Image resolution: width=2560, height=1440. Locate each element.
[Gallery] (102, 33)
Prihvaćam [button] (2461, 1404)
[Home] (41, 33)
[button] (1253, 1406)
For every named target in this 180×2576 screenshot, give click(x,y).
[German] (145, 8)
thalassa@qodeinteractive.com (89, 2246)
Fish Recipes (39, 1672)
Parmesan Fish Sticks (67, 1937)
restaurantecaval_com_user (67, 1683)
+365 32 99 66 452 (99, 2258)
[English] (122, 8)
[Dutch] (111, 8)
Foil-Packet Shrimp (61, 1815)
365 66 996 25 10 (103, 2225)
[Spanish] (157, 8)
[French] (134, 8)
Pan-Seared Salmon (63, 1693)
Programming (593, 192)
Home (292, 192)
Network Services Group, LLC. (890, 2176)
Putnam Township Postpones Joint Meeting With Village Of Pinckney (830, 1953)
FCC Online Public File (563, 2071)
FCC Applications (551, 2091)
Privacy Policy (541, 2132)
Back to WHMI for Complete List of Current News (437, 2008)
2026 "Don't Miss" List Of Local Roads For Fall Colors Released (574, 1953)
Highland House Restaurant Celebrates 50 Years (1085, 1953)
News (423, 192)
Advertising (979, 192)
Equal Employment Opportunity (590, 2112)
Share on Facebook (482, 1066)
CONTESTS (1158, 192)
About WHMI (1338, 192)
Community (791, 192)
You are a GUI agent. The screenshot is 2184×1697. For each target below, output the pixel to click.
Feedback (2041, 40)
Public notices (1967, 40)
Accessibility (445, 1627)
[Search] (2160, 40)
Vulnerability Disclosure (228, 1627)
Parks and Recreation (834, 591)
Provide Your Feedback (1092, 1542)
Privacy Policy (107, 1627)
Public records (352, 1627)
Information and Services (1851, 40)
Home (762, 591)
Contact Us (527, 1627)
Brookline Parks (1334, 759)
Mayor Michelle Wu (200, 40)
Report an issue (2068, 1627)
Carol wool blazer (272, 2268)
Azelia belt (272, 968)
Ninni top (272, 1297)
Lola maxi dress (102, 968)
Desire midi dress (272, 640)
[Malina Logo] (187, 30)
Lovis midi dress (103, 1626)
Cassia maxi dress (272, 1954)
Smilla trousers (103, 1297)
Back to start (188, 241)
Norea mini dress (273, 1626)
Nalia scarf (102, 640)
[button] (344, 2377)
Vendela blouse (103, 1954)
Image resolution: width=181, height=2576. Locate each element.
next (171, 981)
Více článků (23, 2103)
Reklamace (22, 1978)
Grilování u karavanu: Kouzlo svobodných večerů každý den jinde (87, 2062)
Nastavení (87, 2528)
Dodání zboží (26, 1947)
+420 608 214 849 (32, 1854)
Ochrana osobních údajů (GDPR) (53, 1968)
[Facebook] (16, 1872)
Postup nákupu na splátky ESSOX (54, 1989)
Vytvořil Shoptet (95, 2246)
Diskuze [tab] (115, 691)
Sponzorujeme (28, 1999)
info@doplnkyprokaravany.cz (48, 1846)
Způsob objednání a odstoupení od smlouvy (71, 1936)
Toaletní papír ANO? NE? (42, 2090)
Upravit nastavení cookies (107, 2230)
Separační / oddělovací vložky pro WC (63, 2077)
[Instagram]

+++

> **WORK TASK**: Write down again, exactly as given, only the lines above that fall from the line with "[button] (1253, 1406)" to the line with "Nastavení (87, 2528)", inclusive.

> **SOLUTION FOR THIS TASK**:
[button] (1253, 1406)
For every named target in this 180×2576 screenshot, give click(x,y).
[German] (145, 8)
thalassa@qodeinteractive.com (89, 2246)
Fish Recipes (39, 1672)
Parmesan Fish Sticks (67, 1937)
restaurantecaval_com_user (67, 1683)
+365 32 99 66 452 (99, 2258)
[English] (122, 8)
[Dutch] (111, 8)
Foil-Packet Shrimp (61, 1815)
365 66 996 25 10 (103, 2225)
[Spanish] (157, 8)
[French] (134, 8)
Pan-Seared Salmon (63, 1693)
Programming (593, 192)
Home (292, 192)
Network Services Group, LLC. (890, 2176)
Putnam Township Postpones Joint Meeting With Village Of Pinckney (830, 1953)
FCC Online Public File (563, 2071)
FCC Applications (551, 2091)
Privacy Policy (541, 2132)
Back to WHMI for Complete List of Current News (437, 2008)
2026 "Don't Miss" List Of Local Roads For Fall Colors Released (574, 1953)
Highland House Restaurant Celebrates 50 Years (1085, 1953)
News (423, 192)
Advertising (979, 192)
Equal Employment Opportunity (590, 2112)
Share on Facebook (482, 1066)
CONTESTS (1158, 192)
About WHMI (1338, 192)
Community (791, 192)
You are a GUI agent. The screenshot is 2184×1697. For each target below, output the pixel to click.
Feedback (2041, 40)
Public notices (1967, 40)
Accessibility (445, 1627)
[Search] (2160, 40)
Vulnerability Disclosure (228, 1627)
Parks and Recreation (834, 591)
Provide Your Feedback (1092, 1542)
Privacy Policy (107, 1627)
Public records (352, 1627)
Information and Services (1851, 40)
Home (762, 591)
Contact Us (527, 1627)
Brookline Parks (1334, 759)
Mayor Michelle Wu (200, 40)
Report an issue (2068, 1627)
Carol wool blazer (272, 2268)
Azelia belt (272, 968)
Ninni top (272, 1297)
Lola maxi dress (102, 968)
Desire midi dress (272, 640)
[Malina Logo] (187, 30)
Lovis midi dress (103, 1626)
Cassia maxi dress (272, 1954)
Smilla trousers (103, 1297)
Back to start (188, 241)
Norea mini dress (273, 1626)
Nalia scarf (102, 640)
[button] (344, 2377)
Vendela blouse (103, 1954)
Image resolution: width=181, height=2576. Locate each element.
next (171, 981)
Více článků (23, 2103)
Reklamace (22, 1978)
Grilování u karavanu: Kouzlo svobodných večerů každý den jinde (87, 2062)
Nastavení (87, 2528)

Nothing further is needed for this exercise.